Essentially every survival game is set in the same world – or at least the same atmosphere. In DayZ, State of Decay, and Dying Light, it’s the actual apocalypse, when zombies have overtaken all of civilization. The Long Dark, The Forest, and Rust are more sober and realistic, but the tone and the sense of place remain the same. It’s all about desolation, this sense that the comforts of everyday life have been annihilated, and you’re trying to eke out an existence in a place that’s either completely dead or is entirely antithetical to the modern world. It’s all gone. Or it was never here to begin with. That’s scary and tense in its own way, but it’s nothing compared to Project Zomboid, the best survival game I’ve ever played.
Project Zomboid doesn’t take place in a world that has collapsed, nor is it set in a wilderness where you, as the player, are an interloper. Instead, the Knox County of Project Zomboid is in the process of collapsing. Monsters fill the streets. Your friends and neighbors are all dead, and the structures and systems of modern Western society have been summarily torn to pieces.
But, at least in the early game, the TV and radio stations are still broadcasting. Suburbia still looks like suburbia. The shops and businesses that line the streets of Muldraugh, Riverside, and so on remain well-stocked, with the power still on and cars parked outside. Stay alive long enough and you will, gradually, watch all of this start to fold into itself. But the survival game is largely set on that precipice between normality and apocalypse.

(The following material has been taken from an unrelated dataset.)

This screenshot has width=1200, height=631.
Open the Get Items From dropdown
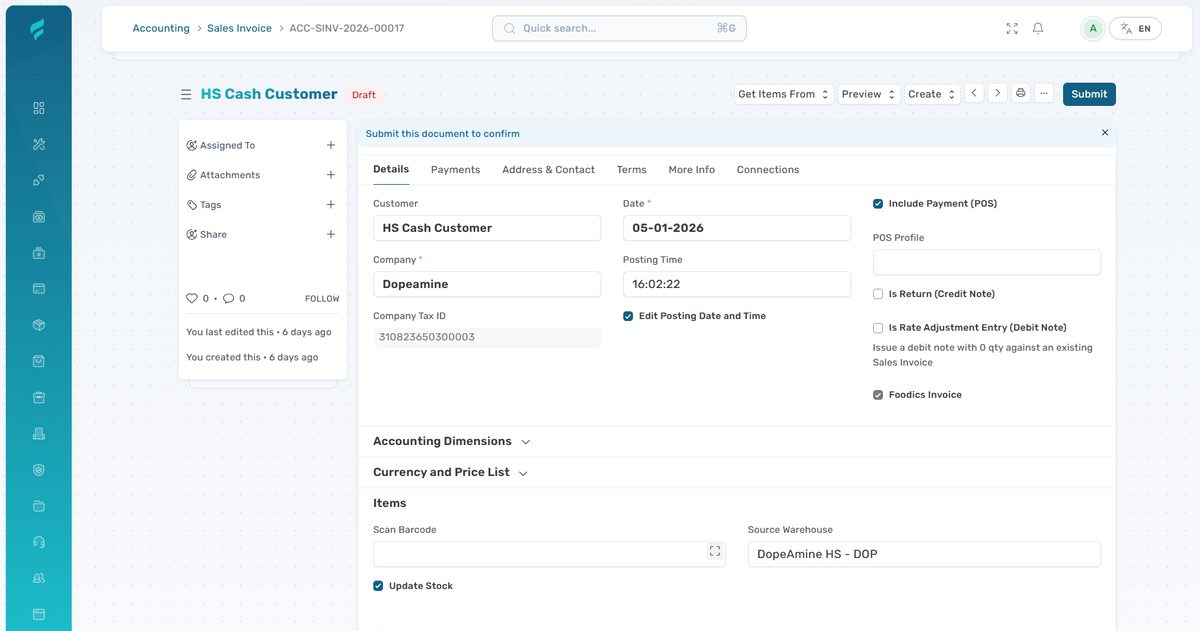[782, 93]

And that’s what makes it frightening. In a lot of Project Zomboid’s rivals, the extent of the destruction or the totality of the barrenness becomes fantastical – these are worlds that pass, at best, only the faintest resemblance to our own. On the contrary, everything in Zomboid is recognizable, banal, ‘real.’ Based on actual maps of Kentucky and Tennessee, The Indie Stone’s zombie game becomes a horrific contortion of familiar small towns – your town.
In the true sense of the world – twisted, illogical, and grotesque, but still rooted in some kind of tangible personal experience – the world of Project Zomboid is nightmarish. I wake up. I watch the television. I eat breakfast. I leave the house to get some new tools from the DIY store. And on my way I pass six of my neighbors, on their hands and knees, eating flesh off the tarmac.

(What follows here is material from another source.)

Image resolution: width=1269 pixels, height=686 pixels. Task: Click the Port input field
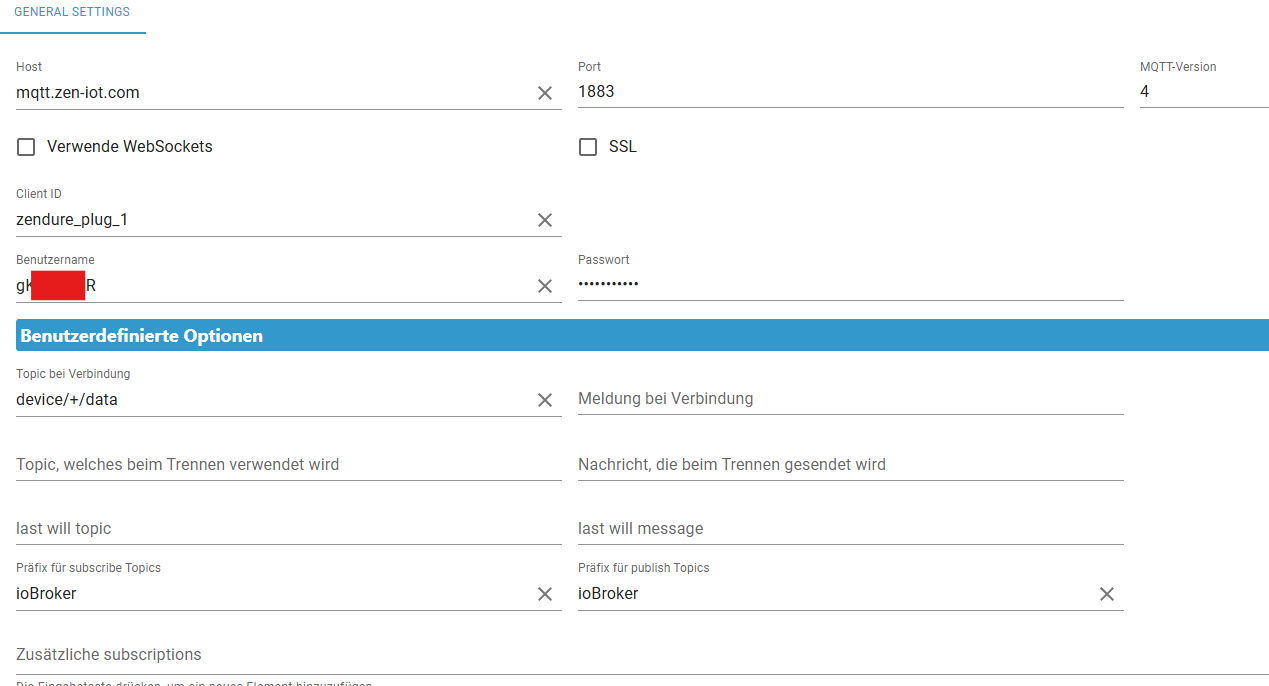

Narratively and conceptually, survival games should put you under pressure, and never allow you to feel at ease. The problem, however, is that no matter how bleak or brutal their settings, they inevitably become normal. In The Forest, as a player, you never know or experience anything other than the eponymous, cannibal-infested wildlands. In The Long Dark, from the start of the game, you’re lost in the Canadian tundra, and so, despite its exceptional devastation, it always was and always is normal.

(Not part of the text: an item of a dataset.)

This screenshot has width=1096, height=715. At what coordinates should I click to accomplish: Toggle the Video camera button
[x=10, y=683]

That opening sequence of The Last of Us, where Joel is trying to save Sarah as his town falls into chaos, or that scene in The Walking Dead when Shane and Lori are standing on the side of the highway watching the bombers drop napalm on Atlanta. The reason these are so affecting is because they connect our own actual living world, as an audience, to the terrifying alternate reality of the respective games and shows. This is why Project Zomboid is so frightening. There’s just enough reality there to contextualize and emphasize the atrociousness of the apocalypse.